Malene appears a little controlling of Iben who because of her experiences is referred to to as 'the hero from Nairobi' - for example, at a party where Iben is getting on well with mutual friend, the writer Gunnar (Magnus Krepper), due to their shared love of Africa, Malene asks to be taken home because of her arthritis, telling Iben on the journey that people like Gunnar are 'born unfaithful.' Malene will later sleep with him.
At work tensions between Anne-Lise and the others, principally baselessly orchestrated by Malene (who has, she confesses, begun to hate healthy people), increase, particularly when all of the women except Anne-Lise receive threatening texts from an anonymous source that they suspect is either from a Serbian war criminal who they have been researching, via a paper entitled 'Psychology of Evil', or someone closer to home. Iben and Camilla become drawn into Malene's increasing hatred of Anne-Lise and the office dynamic becomes three against one, a subtle change which their rather hands off boss Paul (Olaf Johannessen) is ineffective in addressing. Malene's partner Rasmus (Simon Sears) is an IT whizz who wants to send some spyware back to the message originator to find out their identity; what he discovers may or may contribute to his downfall.
The subject of the women's research is a Serbian war criminal named Mirko Zigic (Borut Veselko); psychologically he's one of the 10 - 30% of any army that, when asked to carry out atrocities, go over and above their required duties; basically he's insane. It is popularly believed that after the war Zigic became part of the country's mafia operations, but it's possible he may have arrived in Denmark.

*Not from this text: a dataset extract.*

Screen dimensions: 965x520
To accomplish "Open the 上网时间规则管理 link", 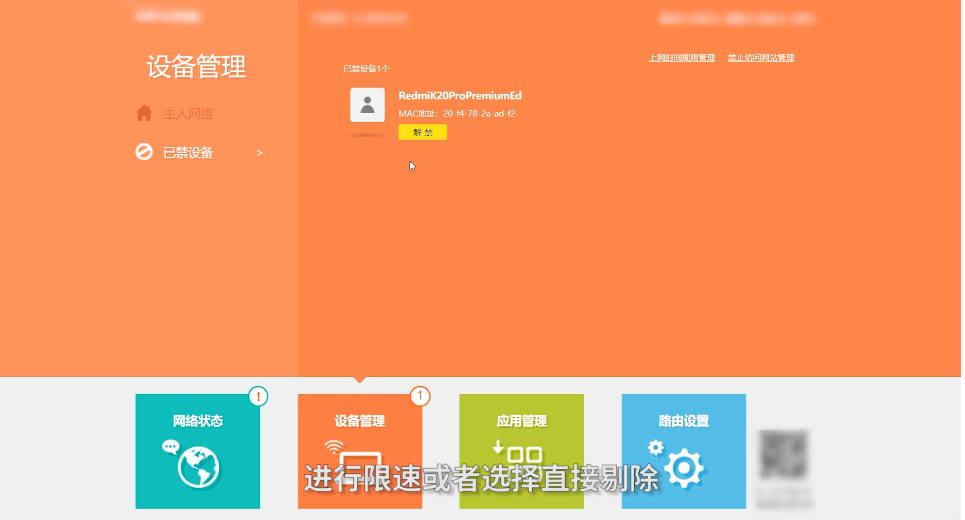I will pos(682,58).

And it's this narrative parallel - Malene's marshaling of her work colleagues in an escalating hate campaign against Anne-Lise without evidence to support it, alongside a more general overview, in the context of the Centre's studies, of how power works in the same way in the context of military dictatorships - that audiences are forced to accept. The parallel clearly wants us to reflect on Edmund Burke's famous line "for evil to succeed, it is only necessary for good men to do nothing" - evidenced in one character's brave action later in the film - although whether a group of bickering office workers can be comfortably compared with those who perpetuate horrendous war atrocities is a matter of speculation.

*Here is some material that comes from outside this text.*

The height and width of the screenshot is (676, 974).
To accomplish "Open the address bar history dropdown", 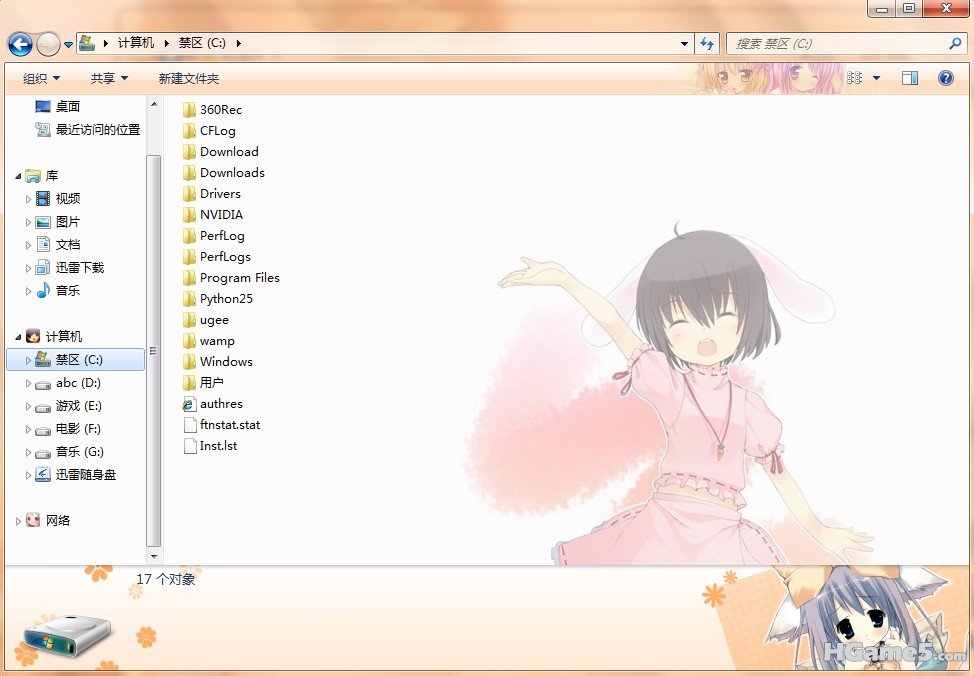I will (684, 44).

The truth about the messages is less convoluted than might be suggested and the climax is arguably both soapy and melodramatic. Some of the mid-section scenes misfire, principally a sequence where Anne-Lise infiltrates Camille's choir looking for information, which may give us some key exposition but is also mildly silly. Unsurprisingly by the time all is revealed the women have been (mostly) forced to confront their own histories.
While The Exception (the title refers to those who act against likely psychological scenarios; "you can make yourself the exception to the rule, because you have free will", one character comments) asks a lot of the audience, I'm on the side of concluding it a success. Danish drama (on TV at least, and Nielsen has some experience here) has a habit of taking a relatively low level dilemma and exploring it in almost forensic detail; I'm thinking here both of Maya Ilsøe's family opus The Legacy (in which Lene Maria Christensen starred) and Adam Price's political drama Borgen, some episodes of which Nielsen directed, and which propelled Sidse Babett Knudsen to fame. The four women at the centre of the drama occupy their roles subtly and completely, and the script refuses to provide easy answers to any of the problems it dwells on. Over the top it may occasionally be, but I found The Exception riveting and extremely well made.